EXERCISE REQUIREMENTS: From the line that contains "Screen dimensions: 1019x660" down to the final line of the listing below, set down every line exactly, both ends included, and drop the pictures.
[Start of section]
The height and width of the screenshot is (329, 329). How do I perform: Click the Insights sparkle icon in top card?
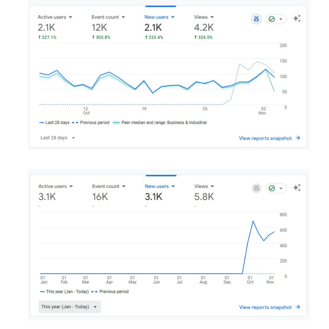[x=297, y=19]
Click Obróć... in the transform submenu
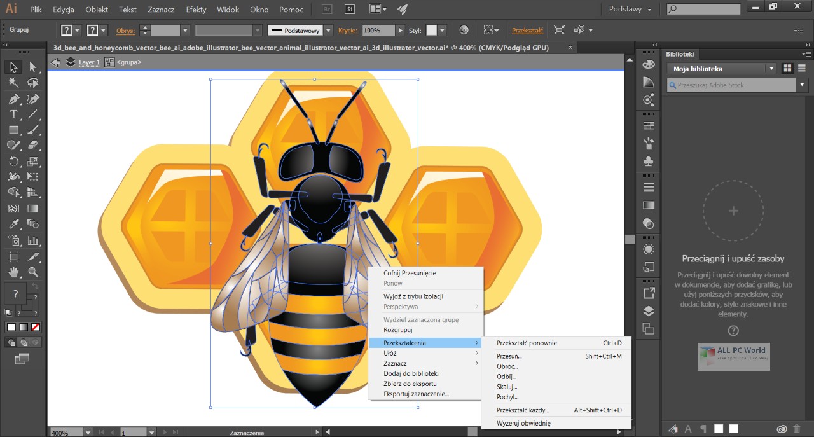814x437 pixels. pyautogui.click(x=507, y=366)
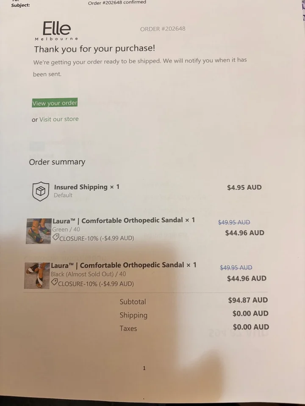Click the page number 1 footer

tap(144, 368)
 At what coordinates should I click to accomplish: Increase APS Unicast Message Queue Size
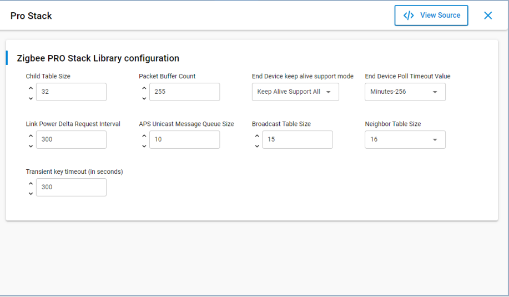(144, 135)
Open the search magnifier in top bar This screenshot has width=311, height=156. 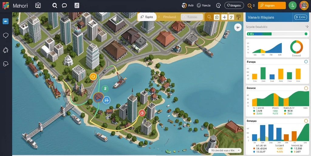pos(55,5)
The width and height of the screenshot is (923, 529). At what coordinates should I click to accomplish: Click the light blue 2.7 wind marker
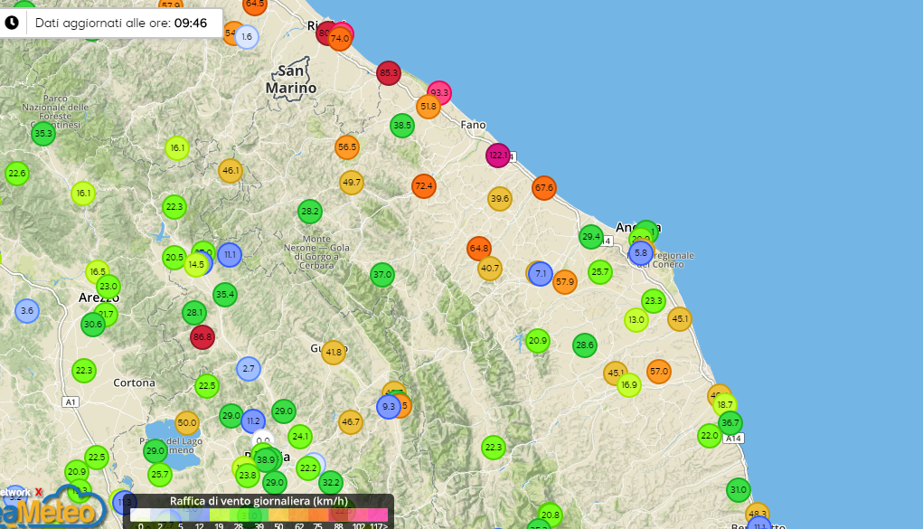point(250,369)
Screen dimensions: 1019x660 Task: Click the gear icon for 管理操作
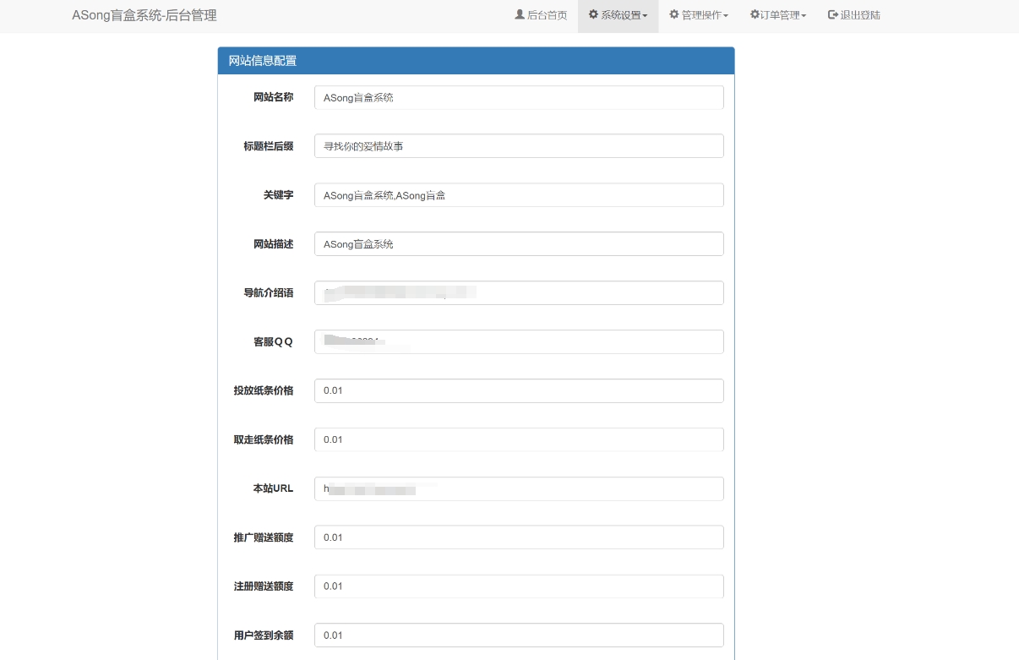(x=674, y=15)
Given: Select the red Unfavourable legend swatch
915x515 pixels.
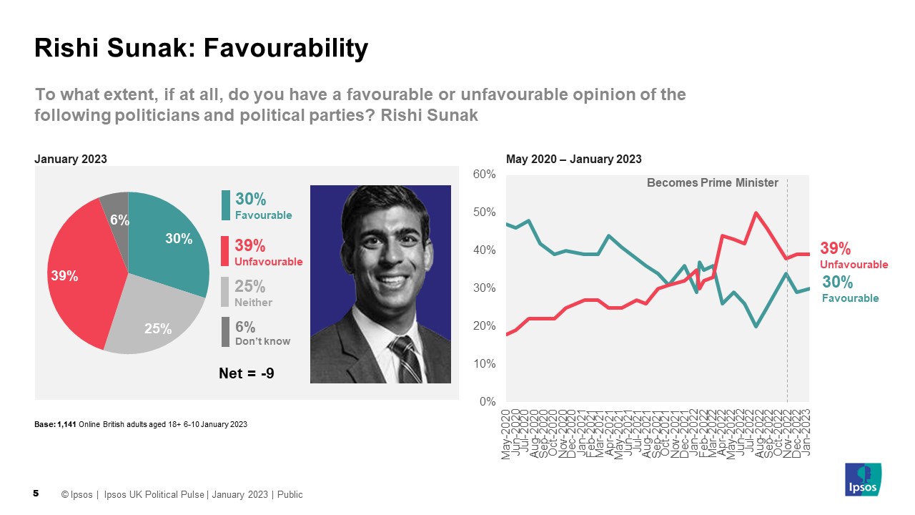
[End of section]
REPLY TO THE EXERCISE:
Screen dimensions: 1019x660 Task: Click the gear icon for 管理操作
(x=674, y=15)
Given: Select the red Unfavourable legend swatch
915x515 pixels.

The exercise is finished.